Caribbean governments accept US policy to deport undocumented Caribbean immigrants
Leaders of the Caribbean Community (CARICOM) have largely accepted the US decision to deport nationals from the region who are residing illegally in the United States. However, they are also working to formulate a collective response to the Donald Trump administration’s global reduction in foreign aid.
While acknowledging the enforcement of US immigration policies, CARICOM members are expressing concerns over the broader implications of reduced aid. The leaders are now focused on developing diplomatic strategies to address the cutbacks in US assistance, which have had significant impacts on the Caribbean and other regions.
“Saint Lucia’s position is, we have citizens in the US who are there illegally? Saint Lucia will cooperate with the US as far as that is concerned. But you need to be respected,” Prime Minister Phillip J Pierre told the Caribbean Media Corporation (CMC).
“You need to be treated as a state that obeys the laws and the regulations of every country. We will not encourage anyone to disobey the laws in the United States, nor should anyone be encouraged,” Pierre said.
His Antigua and Barbuda counterpart, Gaston Browne, said deporting nationals from the United States “is nothing new.
“I’m told, actually, under the Obama administration that more Caribbean nationals had been deported than what is actually on the list that we’ve seen recently under the Trump administration.
“I think we have an obligation to accept our citizens who are deported at the end of the day. We cannot make them stateless,” Browne said, adding that “at this point, based on the quantities that I’ve seen, I don’t think it is extraordinary.

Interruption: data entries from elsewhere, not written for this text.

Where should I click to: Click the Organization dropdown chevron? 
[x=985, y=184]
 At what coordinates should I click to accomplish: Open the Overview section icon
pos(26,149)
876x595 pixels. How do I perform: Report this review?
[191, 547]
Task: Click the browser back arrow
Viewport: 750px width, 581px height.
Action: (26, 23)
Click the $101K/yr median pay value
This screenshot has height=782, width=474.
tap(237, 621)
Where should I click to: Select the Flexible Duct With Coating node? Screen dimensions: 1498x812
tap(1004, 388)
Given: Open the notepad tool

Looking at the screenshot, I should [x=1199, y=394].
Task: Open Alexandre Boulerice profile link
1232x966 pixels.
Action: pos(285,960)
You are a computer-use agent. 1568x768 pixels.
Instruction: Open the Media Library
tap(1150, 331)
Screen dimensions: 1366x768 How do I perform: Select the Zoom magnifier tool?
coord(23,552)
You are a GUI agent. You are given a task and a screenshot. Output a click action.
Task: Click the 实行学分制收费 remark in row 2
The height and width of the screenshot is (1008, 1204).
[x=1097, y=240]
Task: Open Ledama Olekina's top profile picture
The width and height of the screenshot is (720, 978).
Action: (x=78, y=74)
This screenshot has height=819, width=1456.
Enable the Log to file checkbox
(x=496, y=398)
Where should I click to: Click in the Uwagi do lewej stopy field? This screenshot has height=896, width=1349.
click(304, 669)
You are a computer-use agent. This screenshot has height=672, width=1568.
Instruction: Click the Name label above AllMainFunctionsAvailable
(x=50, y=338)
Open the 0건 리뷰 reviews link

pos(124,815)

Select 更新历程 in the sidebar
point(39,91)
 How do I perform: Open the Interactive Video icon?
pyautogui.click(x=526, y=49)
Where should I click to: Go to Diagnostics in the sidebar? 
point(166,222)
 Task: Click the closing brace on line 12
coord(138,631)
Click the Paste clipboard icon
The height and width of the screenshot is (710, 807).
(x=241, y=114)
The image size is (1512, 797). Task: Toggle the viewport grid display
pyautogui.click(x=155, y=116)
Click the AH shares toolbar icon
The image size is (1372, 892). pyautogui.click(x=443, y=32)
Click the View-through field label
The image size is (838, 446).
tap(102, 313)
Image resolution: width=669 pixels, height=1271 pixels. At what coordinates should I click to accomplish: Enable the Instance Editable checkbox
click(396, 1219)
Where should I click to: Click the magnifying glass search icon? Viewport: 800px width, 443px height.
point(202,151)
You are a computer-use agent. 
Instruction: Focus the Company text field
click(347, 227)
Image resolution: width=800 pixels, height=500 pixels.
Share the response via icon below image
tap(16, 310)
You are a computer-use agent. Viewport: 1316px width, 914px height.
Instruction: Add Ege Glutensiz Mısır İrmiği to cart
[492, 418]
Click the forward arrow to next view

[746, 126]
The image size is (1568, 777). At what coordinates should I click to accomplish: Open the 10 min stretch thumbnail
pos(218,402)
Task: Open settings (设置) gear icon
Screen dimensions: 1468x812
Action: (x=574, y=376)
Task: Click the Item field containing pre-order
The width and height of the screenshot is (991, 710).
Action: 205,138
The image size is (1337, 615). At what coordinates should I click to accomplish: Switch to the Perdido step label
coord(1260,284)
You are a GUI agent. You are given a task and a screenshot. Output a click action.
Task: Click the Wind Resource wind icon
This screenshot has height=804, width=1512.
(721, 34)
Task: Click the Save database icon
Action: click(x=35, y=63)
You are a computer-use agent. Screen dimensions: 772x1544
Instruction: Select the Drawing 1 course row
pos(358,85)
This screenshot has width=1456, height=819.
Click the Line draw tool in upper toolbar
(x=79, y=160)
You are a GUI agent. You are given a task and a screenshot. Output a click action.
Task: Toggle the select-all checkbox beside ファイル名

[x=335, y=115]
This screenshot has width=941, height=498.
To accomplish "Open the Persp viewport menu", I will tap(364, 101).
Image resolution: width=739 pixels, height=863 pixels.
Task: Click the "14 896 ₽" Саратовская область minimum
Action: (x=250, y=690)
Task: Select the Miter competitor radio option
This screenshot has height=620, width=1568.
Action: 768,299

“We just have to make sure that there’s collaboration at the regional level to ensure that those involved in criminal activities do not get the opportunity to travel freely within the CARICOM space and to create problems for us”.
St Kitts-Nevis Foreign Affairs Minister, Dr Denzil Douglas, said the Caribbean, like the rest of the world, is “waiting to see the unfolding of the new administration in the United States.